**SUPPLIED PASSAGE:**

So, I filed a separate bug, but it is marked duplication of this now...
Depends on: 729116
I can't reproduce this for some reason, but I believe the following is happening here. In the past when an accelerated canvas was changed in size to a point where it was bigger than we could accelerate, (i.e. from SetDimensions) we'd create a fallback DrawTarget of 1x1. Now we're setting just mValid to false. Since the user doesn't execute a new GetContext they can just continue using the old context, which is now no longer valid.

i.e. Roc's comment in the above patch is incorrect:

'// nsHTMLCanvasElement::GetContext. If target was non-null then mTarget is
// non-null, otherwise we'll return an error here and GetContext won't
// return this context object and we'll never enter this code again.'

This is true for the initial call to InitializeWithTarget but -not- for subsequent calls through resizing of the canvas.

**ENTRIES:**
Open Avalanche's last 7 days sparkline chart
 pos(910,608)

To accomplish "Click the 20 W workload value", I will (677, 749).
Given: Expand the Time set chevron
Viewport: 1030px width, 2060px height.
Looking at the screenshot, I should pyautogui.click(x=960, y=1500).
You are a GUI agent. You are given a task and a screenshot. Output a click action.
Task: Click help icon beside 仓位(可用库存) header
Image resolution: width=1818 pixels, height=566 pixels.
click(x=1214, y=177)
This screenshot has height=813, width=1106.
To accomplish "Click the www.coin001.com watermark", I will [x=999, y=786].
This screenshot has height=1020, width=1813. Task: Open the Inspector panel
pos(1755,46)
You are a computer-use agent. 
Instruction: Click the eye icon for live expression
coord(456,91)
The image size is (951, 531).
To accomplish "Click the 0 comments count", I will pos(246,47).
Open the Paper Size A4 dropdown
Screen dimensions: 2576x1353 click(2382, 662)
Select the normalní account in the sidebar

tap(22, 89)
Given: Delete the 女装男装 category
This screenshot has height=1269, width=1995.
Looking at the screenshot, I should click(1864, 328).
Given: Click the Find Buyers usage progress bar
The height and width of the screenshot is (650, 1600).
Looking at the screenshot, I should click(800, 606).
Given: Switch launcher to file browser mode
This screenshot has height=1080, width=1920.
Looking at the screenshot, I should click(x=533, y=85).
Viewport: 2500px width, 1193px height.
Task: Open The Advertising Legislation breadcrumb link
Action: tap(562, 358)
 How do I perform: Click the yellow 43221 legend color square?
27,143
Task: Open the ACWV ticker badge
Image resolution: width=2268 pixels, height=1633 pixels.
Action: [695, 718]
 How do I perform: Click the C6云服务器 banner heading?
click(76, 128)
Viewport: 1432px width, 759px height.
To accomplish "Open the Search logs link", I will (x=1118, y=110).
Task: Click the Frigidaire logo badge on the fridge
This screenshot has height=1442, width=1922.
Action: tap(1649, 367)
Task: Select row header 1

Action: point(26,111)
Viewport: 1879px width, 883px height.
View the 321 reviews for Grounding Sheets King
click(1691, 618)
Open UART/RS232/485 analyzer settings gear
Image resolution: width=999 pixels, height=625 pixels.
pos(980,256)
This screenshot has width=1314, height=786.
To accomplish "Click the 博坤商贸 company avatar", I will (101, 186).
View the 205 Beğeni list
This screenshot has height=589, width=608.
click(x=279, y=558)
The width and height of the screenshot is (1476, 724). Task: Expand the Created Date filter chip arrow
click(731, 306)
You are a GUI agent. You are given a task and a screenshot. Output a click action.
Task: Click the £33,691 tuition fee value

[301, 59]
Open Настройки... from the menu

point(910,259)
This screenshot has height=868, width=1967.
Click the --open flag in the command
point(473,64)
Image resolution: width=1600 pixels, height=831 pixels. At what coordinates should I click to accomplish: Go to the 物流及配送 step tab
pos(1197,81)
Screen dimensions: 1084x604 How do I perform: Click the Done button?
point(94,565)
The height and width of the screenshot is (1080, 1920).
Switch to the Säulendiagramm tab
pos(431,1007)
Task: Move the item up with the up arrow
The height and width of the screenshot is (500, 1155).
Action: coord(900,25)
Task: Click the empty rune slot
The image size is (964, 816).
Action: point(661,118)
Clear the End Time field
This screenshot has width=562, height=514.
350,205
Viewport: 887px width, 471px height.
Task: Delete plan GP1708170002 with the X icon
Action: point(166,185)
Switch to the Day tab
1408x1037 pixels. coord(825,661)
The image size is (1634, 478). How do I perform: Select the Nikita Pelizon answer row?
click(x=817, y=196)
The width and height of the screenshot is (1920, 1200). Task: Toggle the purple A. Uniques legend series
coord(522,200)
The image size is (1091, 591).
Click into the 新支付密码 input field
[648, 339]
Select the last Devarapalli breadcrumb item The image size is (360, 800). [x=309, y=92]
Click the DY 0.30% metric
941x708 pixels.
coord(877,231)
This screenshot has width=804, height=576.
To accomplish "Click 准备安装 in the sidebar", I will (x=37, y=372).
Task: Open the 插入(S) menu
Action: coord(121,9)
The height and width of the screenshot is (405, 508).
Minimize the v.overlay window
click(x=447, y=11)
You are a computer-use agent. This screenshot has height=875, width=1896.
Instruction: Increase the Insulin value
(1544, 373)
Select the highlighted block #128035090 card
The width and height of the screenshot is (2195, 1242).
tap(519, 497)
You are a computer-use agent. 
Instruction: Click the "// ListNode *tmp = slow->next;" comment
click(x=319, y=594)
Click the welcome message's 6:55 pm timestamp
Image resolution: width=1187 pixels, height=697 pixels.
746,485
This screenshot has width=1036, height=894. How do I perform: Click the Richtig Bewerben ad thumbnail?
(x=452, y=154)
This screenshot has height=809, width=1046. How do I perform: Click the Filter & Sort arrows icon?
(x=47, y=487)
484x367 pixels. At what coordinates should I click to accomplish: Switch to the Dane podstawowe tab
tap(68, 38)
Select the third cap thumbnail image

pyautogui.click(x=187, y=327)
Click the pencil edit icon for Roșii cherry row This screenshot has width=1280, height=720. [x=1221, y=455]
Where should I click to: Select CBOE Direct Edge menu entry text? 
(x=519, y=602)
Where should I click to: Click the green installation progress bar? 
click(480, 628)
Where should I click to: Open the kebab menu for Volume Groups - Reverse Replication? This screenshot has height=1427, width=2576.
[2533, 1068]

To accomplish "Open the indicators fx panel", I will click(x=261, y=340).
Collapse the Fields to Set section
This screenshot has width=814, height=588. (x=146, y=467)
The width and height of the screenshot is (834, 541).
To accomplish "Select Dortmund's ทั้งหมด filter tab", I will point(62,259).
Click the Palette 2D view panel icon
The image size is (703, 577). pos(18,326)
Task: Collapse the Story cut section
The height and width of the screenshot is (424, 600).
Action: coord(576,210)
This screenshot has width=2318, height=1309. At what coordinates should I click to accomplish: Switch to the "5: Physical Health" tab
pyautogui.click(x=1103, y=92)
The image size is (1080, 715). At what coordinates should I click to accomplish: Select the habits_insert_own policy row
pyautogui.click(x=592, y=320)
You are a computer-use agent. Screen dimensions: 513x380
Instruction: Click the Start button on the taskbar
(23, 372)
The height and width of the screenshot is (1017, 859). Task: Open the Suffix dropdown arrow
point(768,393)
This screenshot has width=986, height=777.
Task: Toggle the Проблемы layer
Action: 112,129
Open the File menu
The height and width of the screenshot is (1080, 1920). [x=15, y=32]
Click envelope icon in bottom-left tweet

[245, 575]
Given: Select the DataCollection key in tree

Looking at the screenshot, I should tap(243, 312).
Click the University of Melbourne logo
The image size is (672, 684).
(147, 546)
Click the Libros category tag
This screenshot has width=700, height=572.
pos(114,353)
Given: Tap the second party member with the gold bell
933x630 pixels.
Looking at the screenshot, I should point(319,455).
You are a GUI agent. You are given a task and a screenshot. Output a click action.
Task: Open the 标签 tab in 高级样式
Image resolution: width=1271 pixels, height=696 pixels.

**TASKS AND EXERCISES:**
1. According to the canvas bug discussion, what size was the fallback DrawTarget that used to be created when a canvas grew too large to accelerate?
2. Continue the canvas bug discussion from where it stops.

**REPLIES:**
1. It was 1x1.

2.
There's a couple of band-aids we could do here to return old behaviour, I'm not sure if we can do a 'real' fix though without using Skia DrawTargets. (which I don't think is an option in beta)

The 'optimal' thing to do for now is probably to do a hybrid between the old behaviour and roc's new behaviour. What roc's patch seems to have changed is that we are now !mValid and we return an error when we -can- get a 1x1 DrawTarget but not the one we needed. We could create a patch that still tries to create a dummy DrawTarget, but -does- report us as !valid. This would mean there's still the possibility of a crash in very unfortunate circumstances, but it should fix both this bug and the new one that was created. Patch coming up.
If my patch didn't fix this bug (comment #34), shouldn't we just back it out?
Going by comments in bug 729116, Bas thinks not, so I'll leave both these bugs in his capable hands :-).
It's not fixed in 11.0b5, 12.0a2 and 13.0a1 after the patch of bug 729116 landed.
The patch in this bug is still a good thing. As far as I can tell, the bug that Yahoo must still be hitting was present from 10 already, I suggest not backing out, unless we have real evidence the patch in this bug made things worse (after the patch to bug 729116 landed), since there should be no regression here and even a little bit of an improved situation.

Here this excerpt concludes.